### Data for this task ###
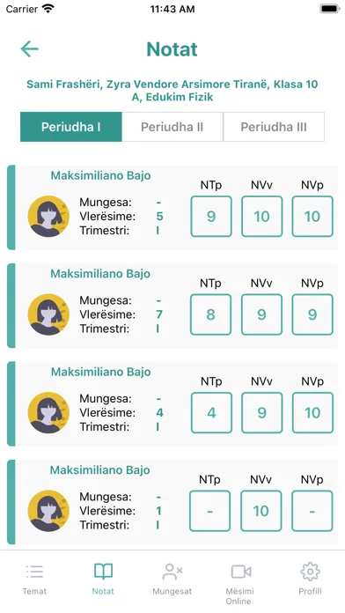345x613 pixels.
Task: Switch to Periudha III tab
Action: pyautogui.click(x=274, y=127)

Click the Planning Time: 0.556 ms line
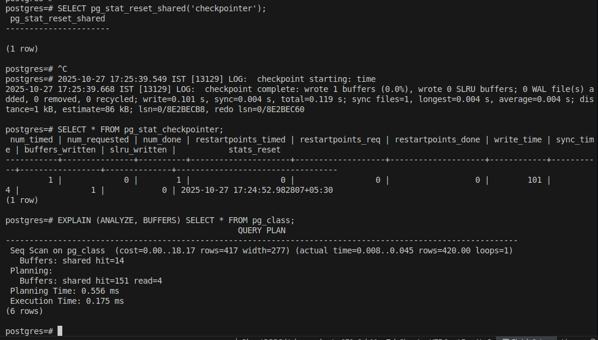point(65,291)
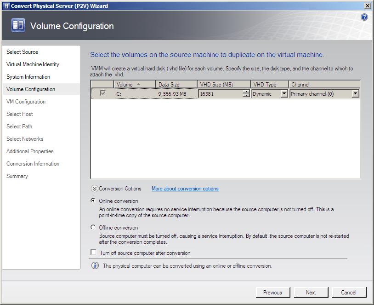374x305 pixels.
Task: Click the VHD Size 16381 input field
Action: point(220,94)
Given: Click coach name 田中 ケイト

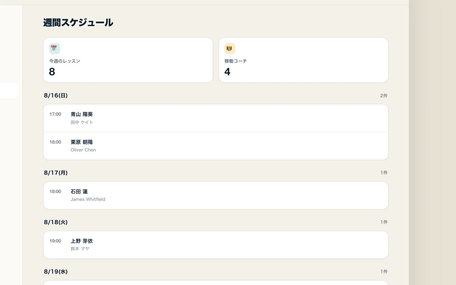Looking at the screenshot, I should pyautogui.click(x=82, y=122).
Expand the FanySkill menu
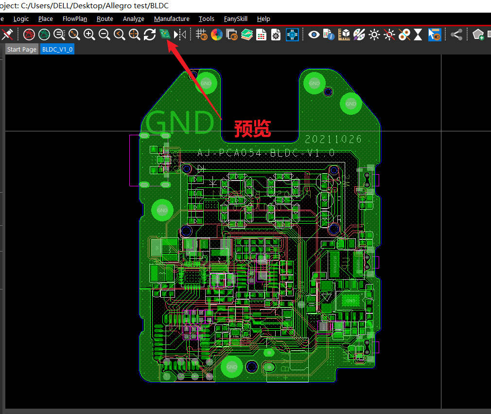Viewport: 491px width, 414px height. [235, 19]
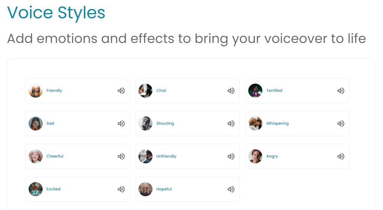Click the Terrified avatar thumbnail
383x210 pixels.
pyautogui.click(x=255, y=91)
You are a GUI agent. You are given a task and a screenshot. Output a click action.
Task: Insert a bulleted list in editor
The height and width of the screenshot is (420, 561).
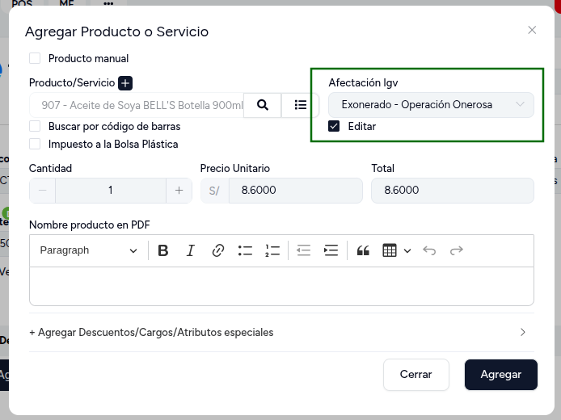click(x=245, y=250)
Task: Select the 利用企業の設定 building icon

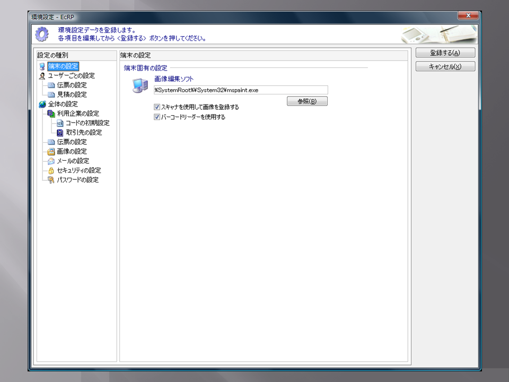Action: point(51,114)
###
### Data for this task ###
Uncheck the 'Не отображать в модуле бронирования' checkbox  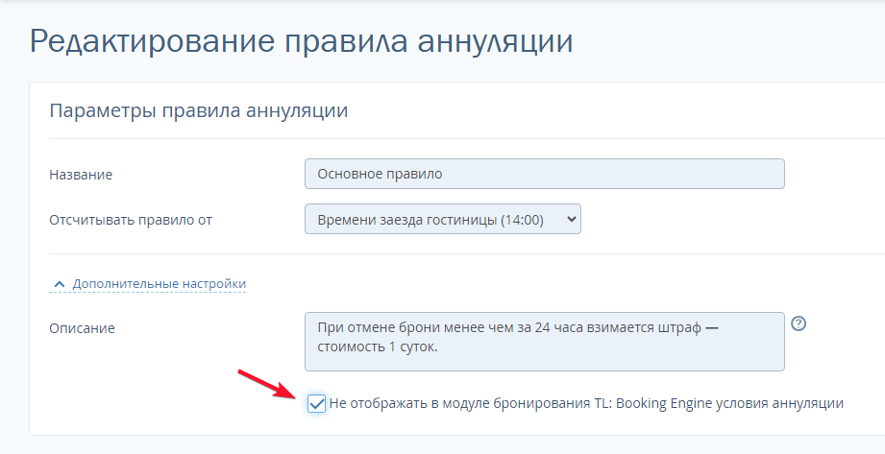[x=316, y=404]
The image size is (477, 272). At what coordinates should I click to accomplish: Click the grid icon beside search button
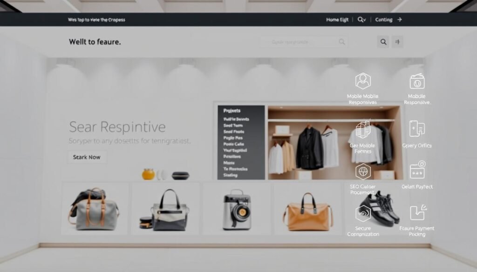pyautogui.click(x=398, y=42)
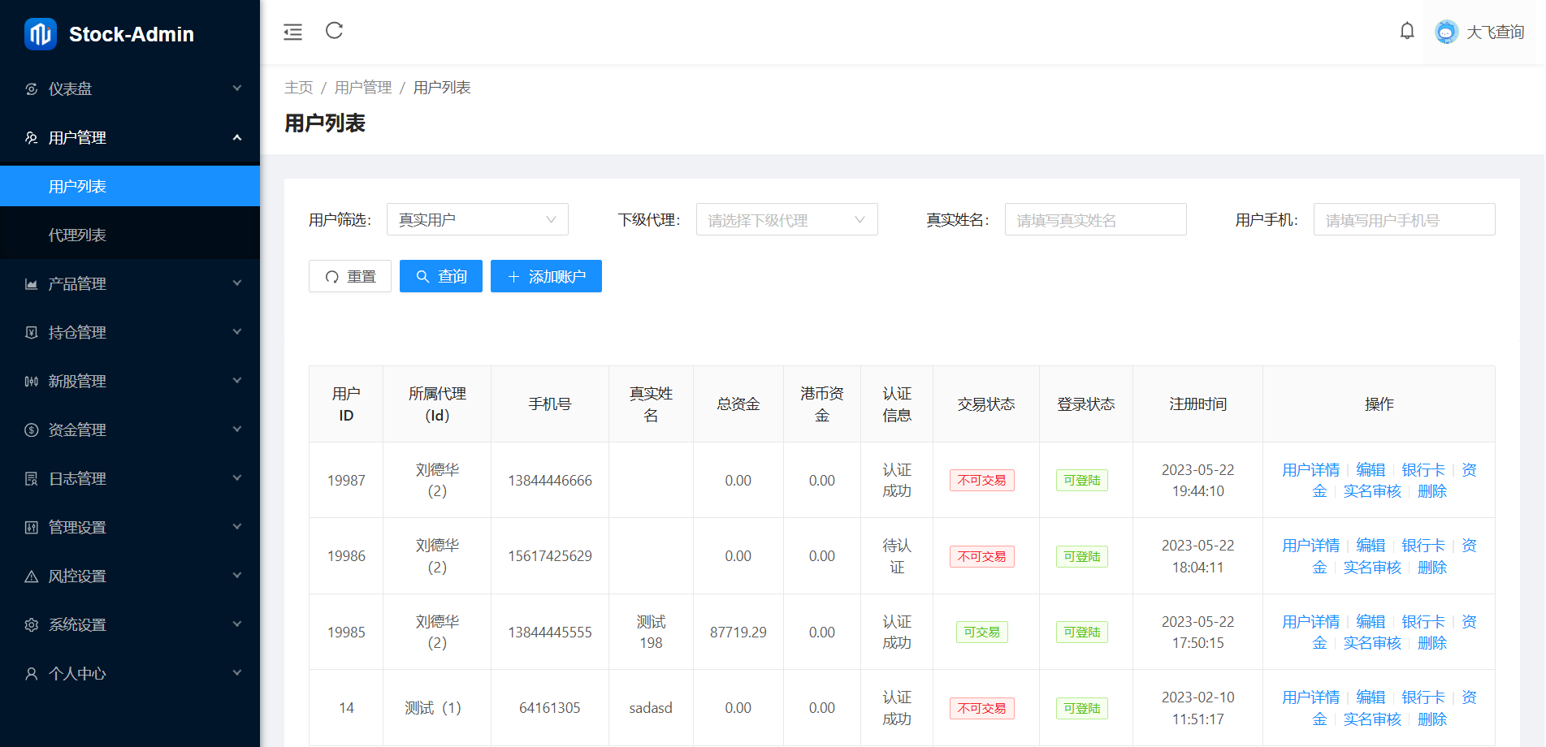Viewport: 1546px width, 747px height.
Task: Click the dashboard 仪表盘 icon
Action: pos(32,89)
###
### Data for this task ###
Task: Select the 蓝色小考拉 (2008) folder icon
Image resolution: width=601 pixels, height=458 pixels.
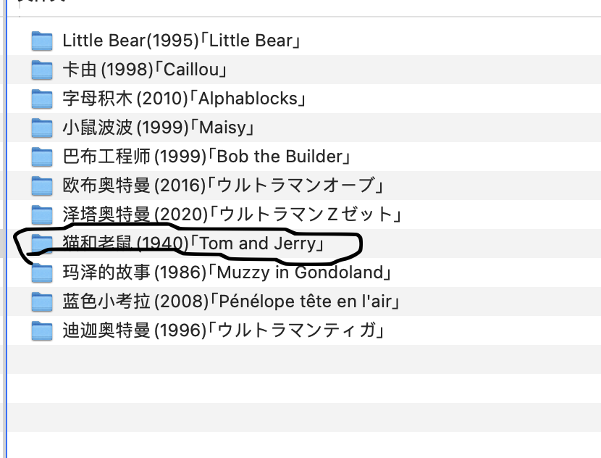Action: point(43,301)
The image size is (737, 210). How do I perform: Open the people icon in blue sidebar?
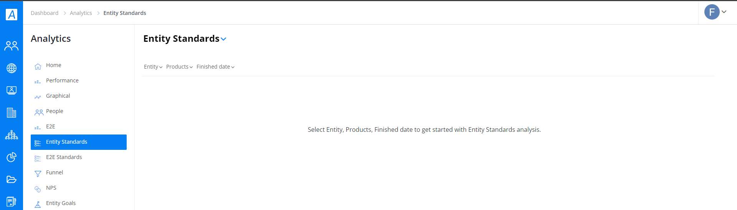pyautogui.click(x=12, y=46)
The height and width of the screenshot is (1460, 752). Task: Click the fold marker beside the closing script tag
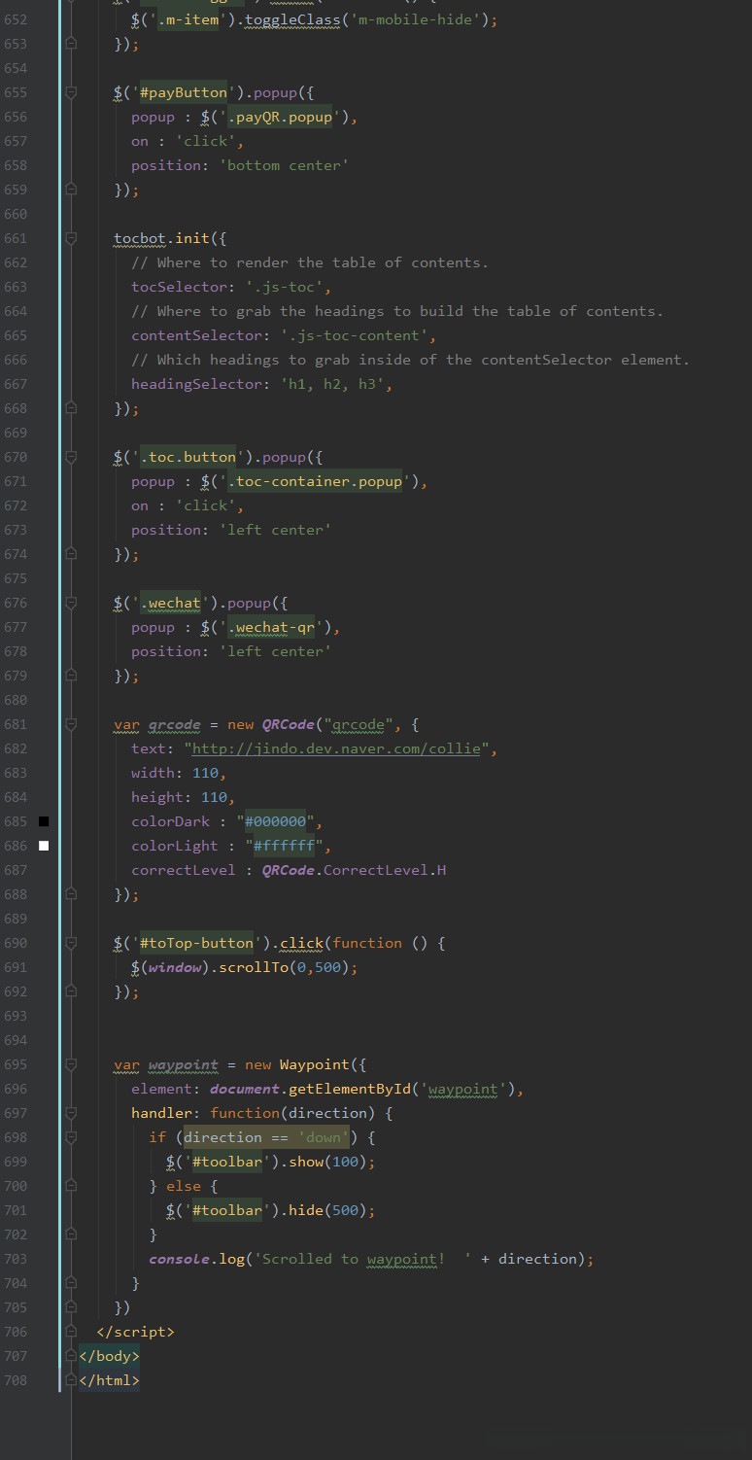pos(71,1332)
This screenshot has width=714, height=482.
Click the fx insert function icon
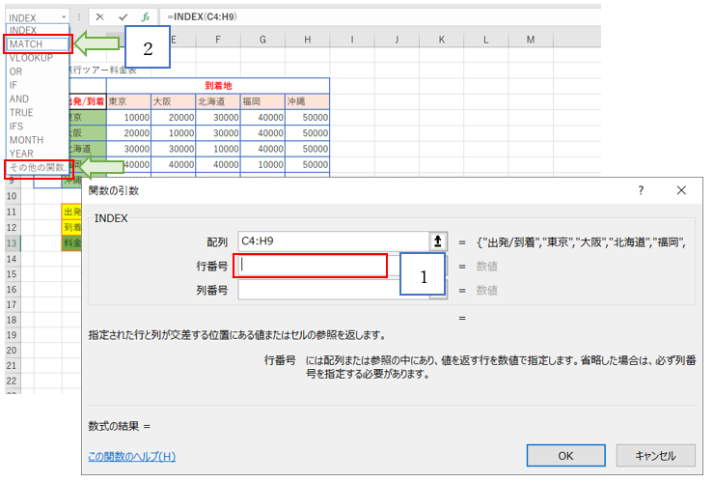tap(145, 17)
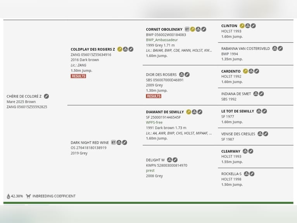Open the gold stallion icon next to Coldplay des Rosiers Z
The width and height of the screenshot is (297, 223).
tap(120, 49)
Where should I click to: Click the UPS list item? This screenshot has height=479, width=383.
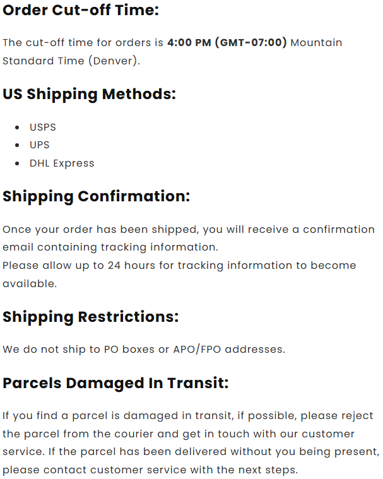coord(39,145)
###
In the listing above, find the line containing "Given: Click coach name 田中 ケイト" and the line containing "You are a GUI", then return both of them and every line between, exactly, without pictures.

Given: Click coach name 田中 ケイト

Looking at the screenshot, I should pyautogui.click(x=82, y=122).
Expand the FanySkill menu
Viewport: 491px width, 414px height. [235, 19]
Click the Terrified avatar thumbnail
383x210 pixels.
pyautogui.click(x=255, y=91)
You are a GUI agent. You are given a task and a screenshot. Output a click action.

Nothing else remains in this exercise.